▸ **Task to carry out**: Please copy the items from the line with "You are a GUI" through the line with "the Trang trình", swapping "screenshot" for "screen capture" and changing nothing else. Leave the pictures out.

**** Task data ****

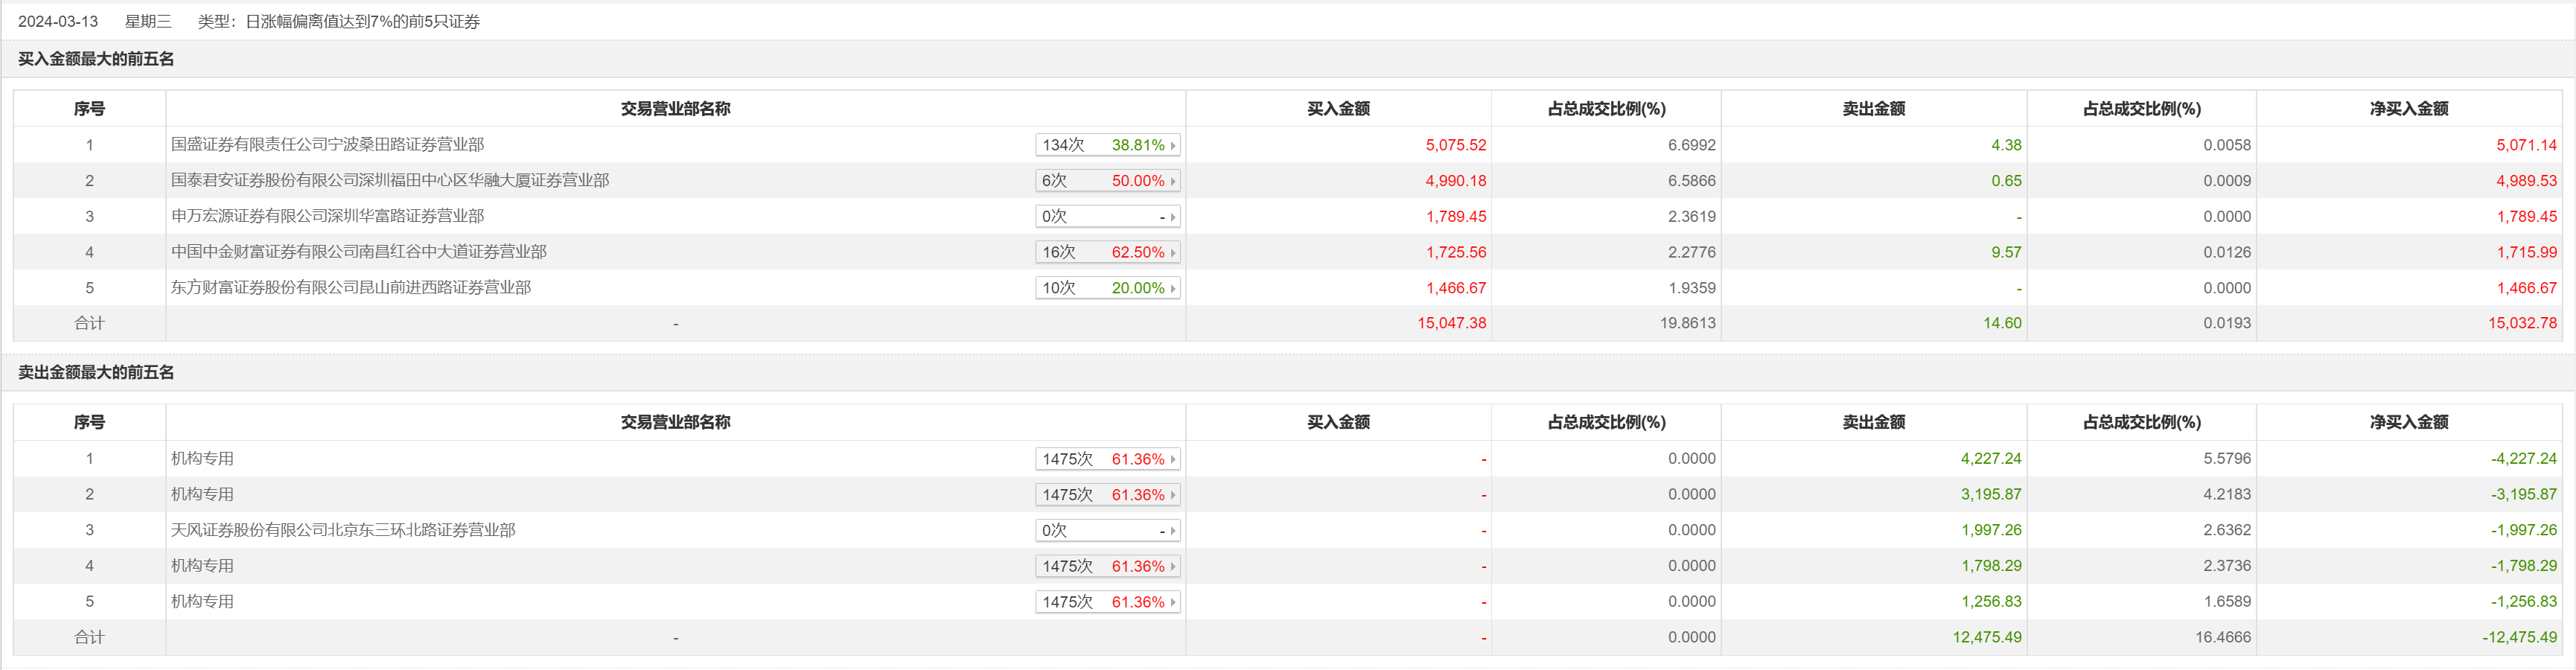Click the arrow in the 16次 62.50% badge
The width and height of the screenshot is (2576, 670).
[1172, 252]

****
**** Task data ****

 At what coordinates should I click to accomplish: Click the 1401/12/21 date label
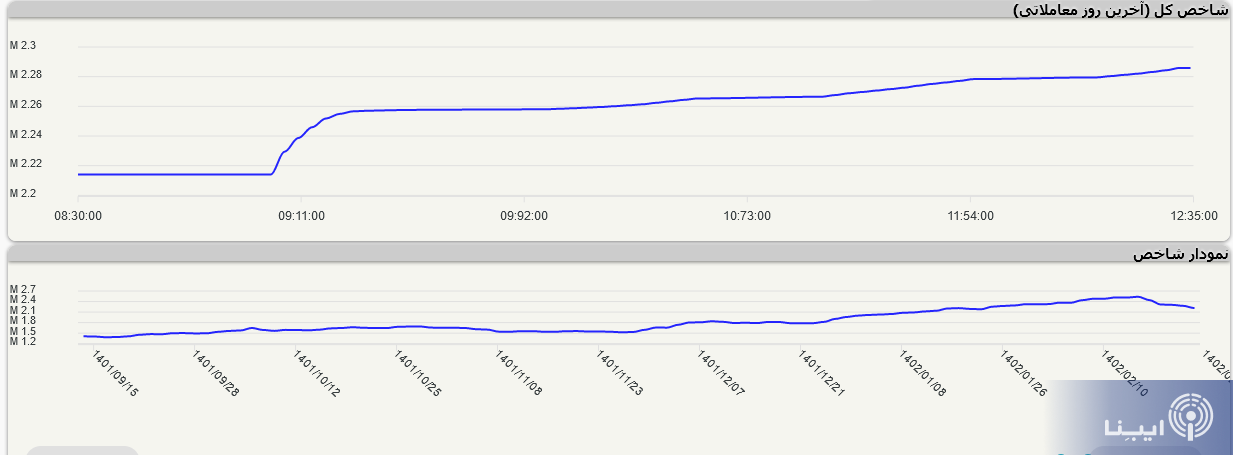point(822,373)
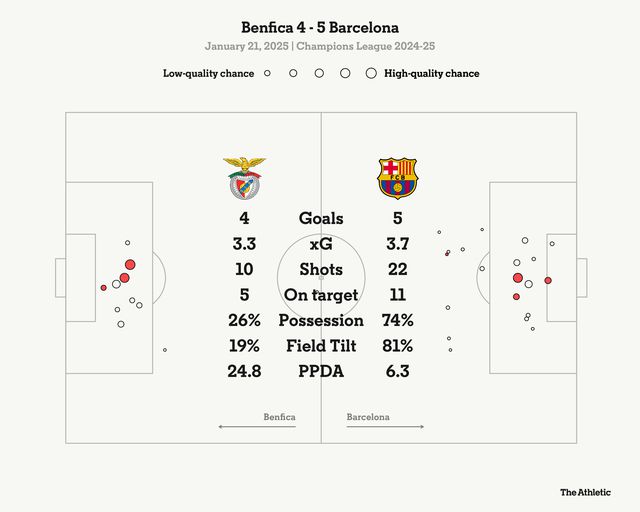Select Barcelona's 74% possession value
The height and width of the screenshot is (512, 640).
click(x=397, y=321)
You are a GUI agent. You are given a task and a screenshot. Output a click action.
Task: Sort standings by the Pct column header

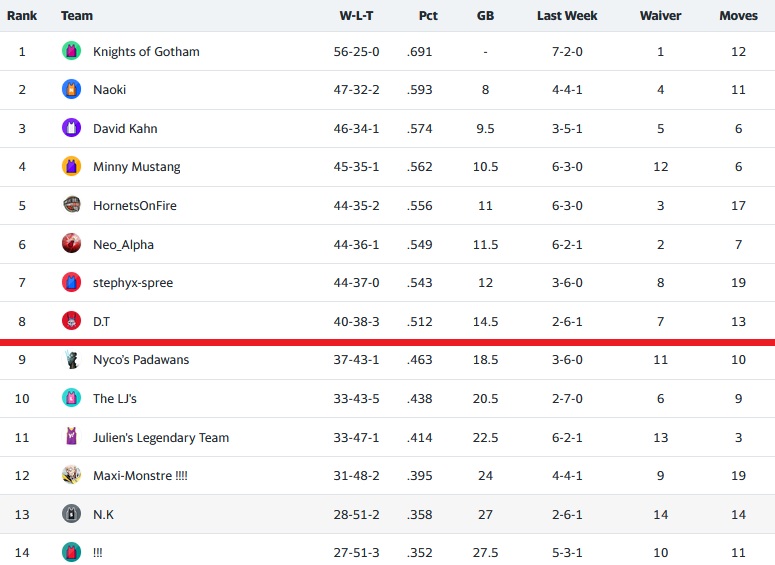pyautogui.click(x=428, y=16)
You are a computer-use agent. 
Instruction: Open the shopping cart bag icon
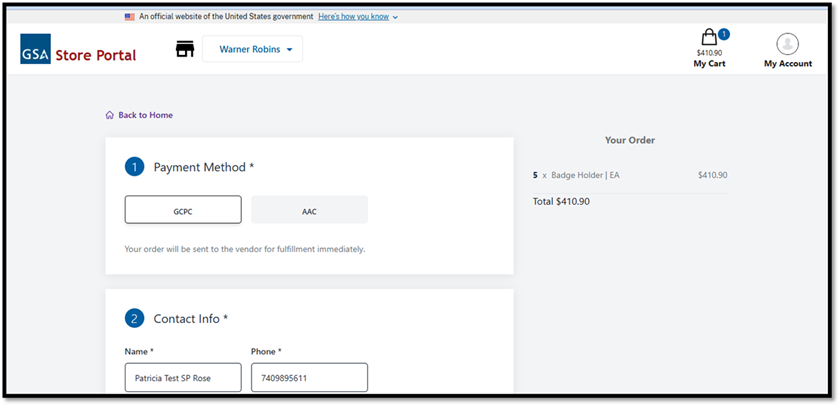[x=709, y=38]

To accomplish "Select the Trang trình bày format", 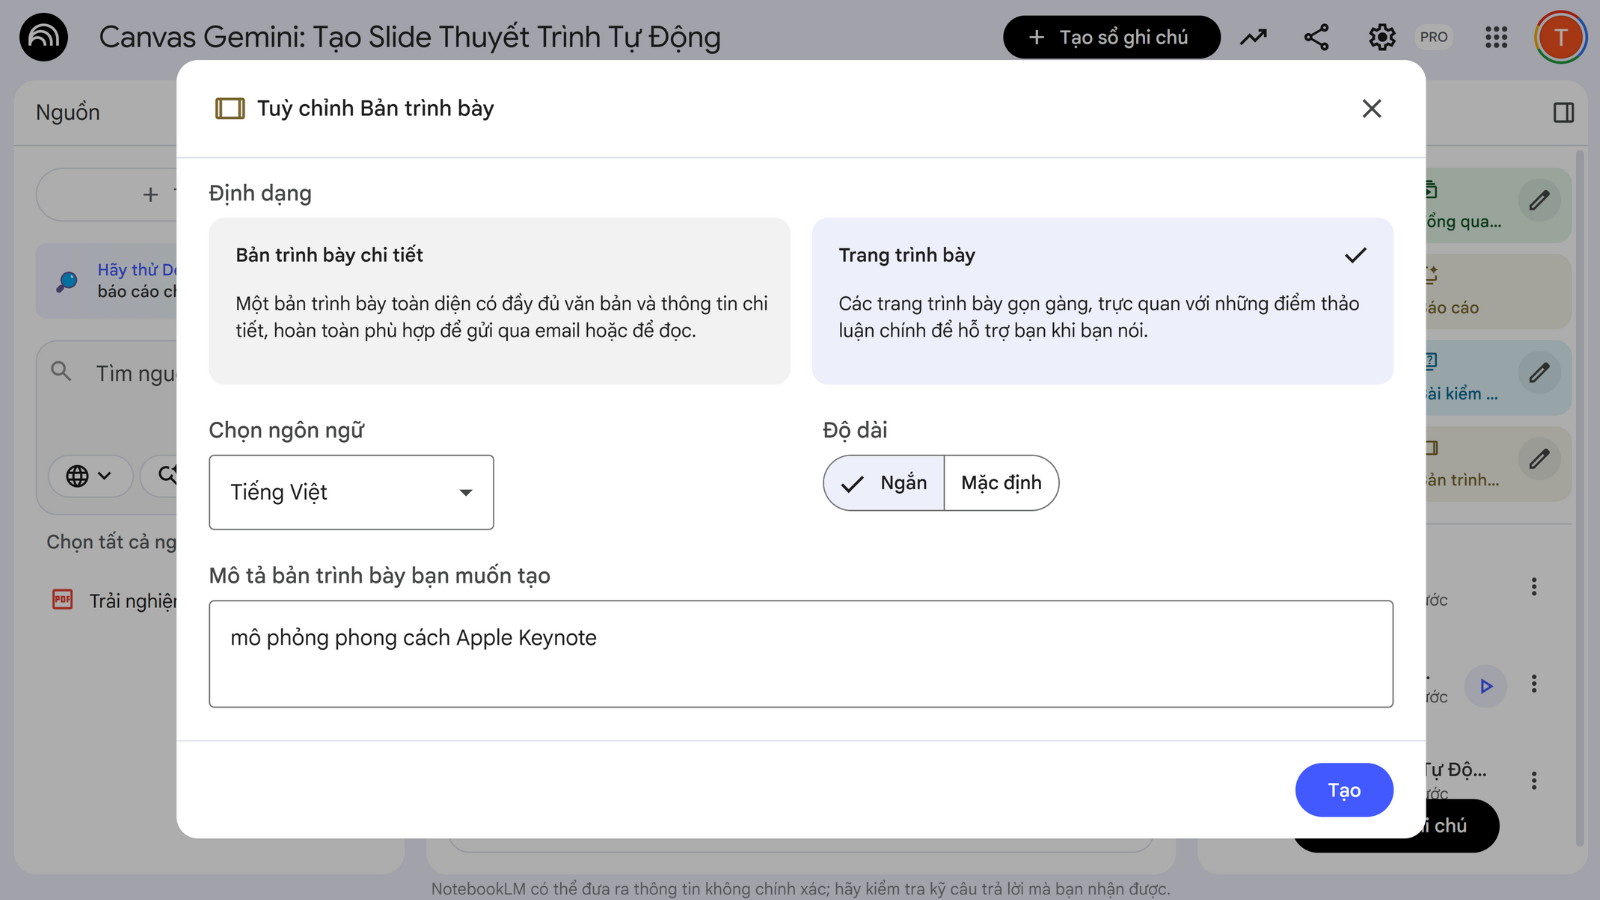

****
**** Task data ****

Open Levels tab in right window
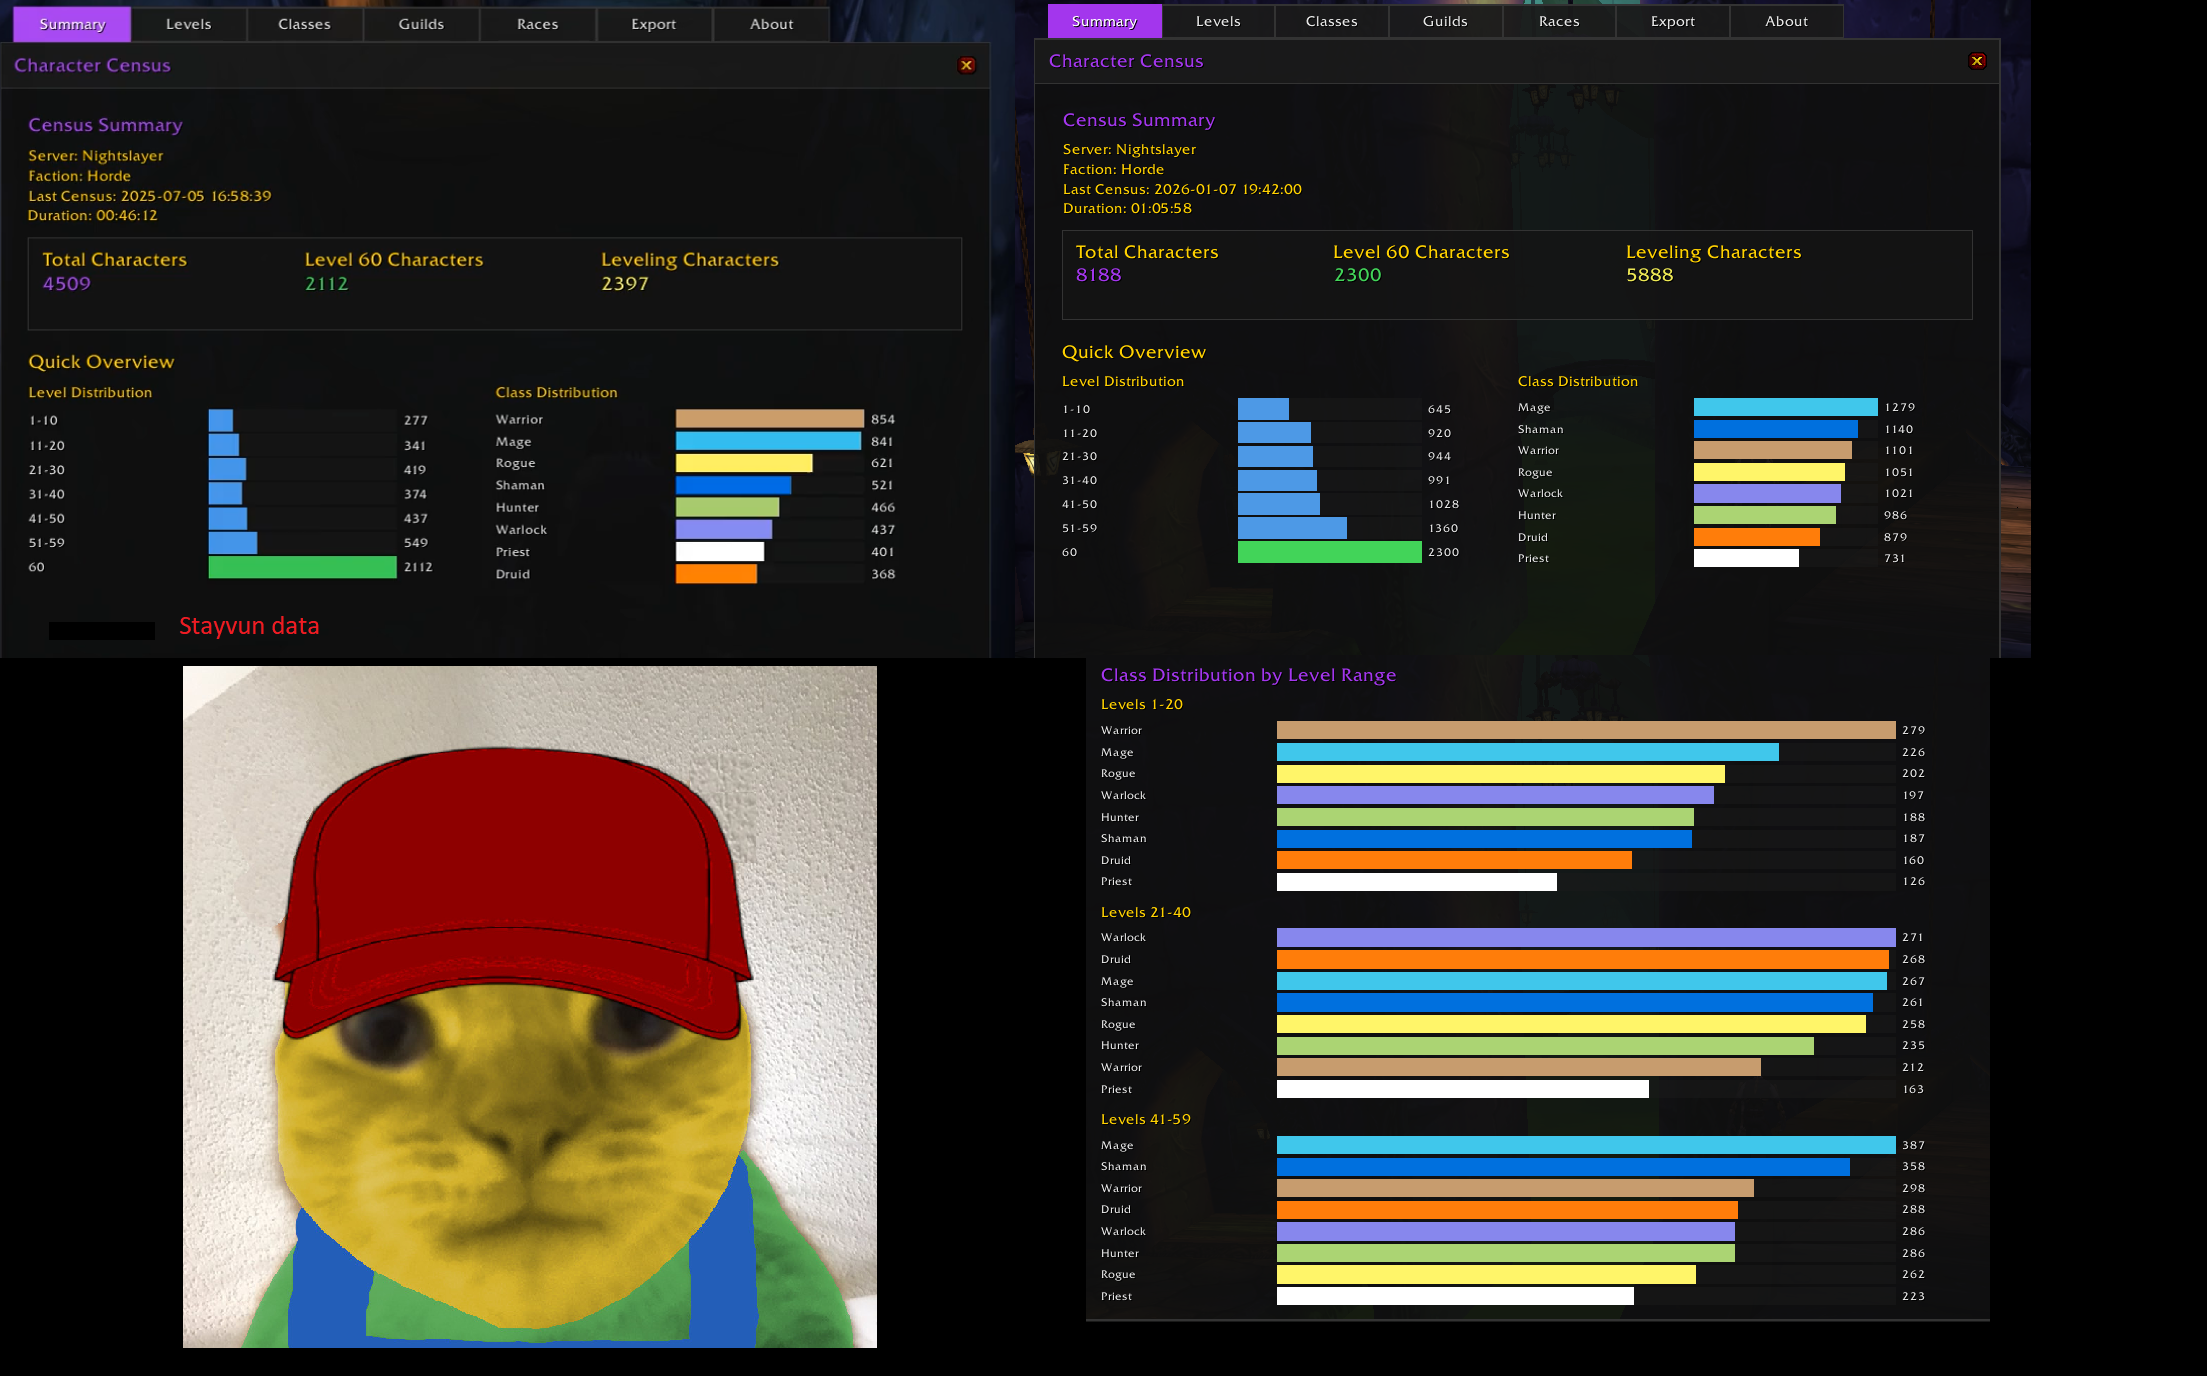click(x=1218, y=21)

****

▸ **The reply**:
You are a GUI agent. You are given a task and a screen capture. Output a click action.
Task: Sort standings by the Pct column header

pyautogui.click(x=428, y=16)
You are a computer-use agent. 
Instruction: Open the shopping cart bag icon
[x=709, y=38]

To accomplish "Select the Trang trình bày format", 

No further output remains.